Zitat von Bockwuchst (Beitrag 1567395)

Den Eindruck, dass die Phase 3 Probandenzahl niedrig sei, wollte ich nicht erwecken. Die Presserklärungen bezogen sich bei Biontech auf die bisherige Auswertung von 94 Erkrankungen und beim anderen auf über 100. Bei Biontech auf ca. 0,2 Promille der Grundgesamtheit. Ob das ausreichend ist, vermag ich nicht zu beurteilen. Zur Statistik zum Biontech Impfstoff postete Lucy ja einen sehr interessanten, aufschlussreichen Link eines Spezialisten.
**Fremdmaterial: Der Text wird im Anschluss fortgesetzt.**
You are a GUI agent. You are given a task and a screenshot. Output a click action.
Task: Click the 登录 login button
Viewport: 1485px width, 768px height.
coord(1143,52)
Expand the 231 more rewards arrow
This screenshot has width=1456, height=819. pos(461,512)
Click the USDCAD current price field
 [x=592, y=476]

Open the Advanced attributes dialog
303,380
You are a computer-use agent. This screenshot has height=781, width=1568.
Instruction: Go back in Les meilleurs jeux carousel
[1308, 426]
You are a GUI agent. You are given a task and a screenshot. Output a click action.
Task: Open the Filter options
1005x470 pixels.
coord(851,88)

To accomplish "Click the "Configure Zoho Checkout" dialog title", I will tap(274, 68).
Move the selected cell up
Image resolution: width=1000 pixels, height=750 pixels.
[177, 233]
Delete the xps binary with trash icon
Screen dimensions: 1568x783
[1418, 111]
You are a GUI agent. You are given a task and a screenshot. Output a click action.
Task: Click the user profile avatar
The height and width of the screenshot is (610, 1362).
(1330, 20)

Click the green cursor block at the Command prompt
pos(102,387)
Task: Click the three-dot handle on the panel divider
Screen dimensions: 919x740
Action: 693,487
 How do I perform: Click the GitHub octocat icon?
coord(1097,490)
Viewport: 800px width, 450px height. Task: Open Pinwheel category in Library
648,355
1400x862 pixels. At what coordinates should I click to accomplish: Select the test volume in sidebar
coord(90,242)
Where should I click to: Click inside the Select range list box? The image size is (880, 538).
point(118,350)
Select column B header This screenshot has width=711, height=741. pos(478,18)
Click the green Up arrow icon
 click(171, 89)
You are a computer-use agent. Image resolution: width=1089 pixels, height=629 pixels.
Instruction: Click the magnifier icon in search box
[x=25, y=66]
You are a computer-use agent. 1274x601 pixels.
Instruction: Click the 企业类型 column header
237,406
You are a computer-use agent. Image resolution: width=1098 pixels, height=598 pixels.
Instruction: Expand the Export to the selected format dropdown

Irgendwelche oder keine Langzeitwirkungen hat man in der Zeitspanne bis zur Notfallzulassung natürlich auch noch nicht erfasst.

Zitat:

Zitat von qbz (Beitrag 1567393)

(...) Ich schätze auch dieser Vektor-Impfstoff kann in Europa recht schnell 2021 zur Anwendung kommen und er kann, grosser Vorteil, unter Kühlschranktemperaturen gelagert werden.
(...)

Hätte dieser Impfstoff nicht nebenbei den weiteren riesigen Vorteil, dass es nur eine Injektion braucht (statt zweien im Abstand weniger Wochen bei den mRNA Impfstoffen)?
Es würden halb so viele Dosen benötigt werden bzw. bei gleicher Anzahl könnte man doppelt soviel Menschen impfen verglichen mit den Produkten der anderen.
Und logistisch gesehen (halbe Anzahl an Terminen) wäre das auch ein großer Vorteil.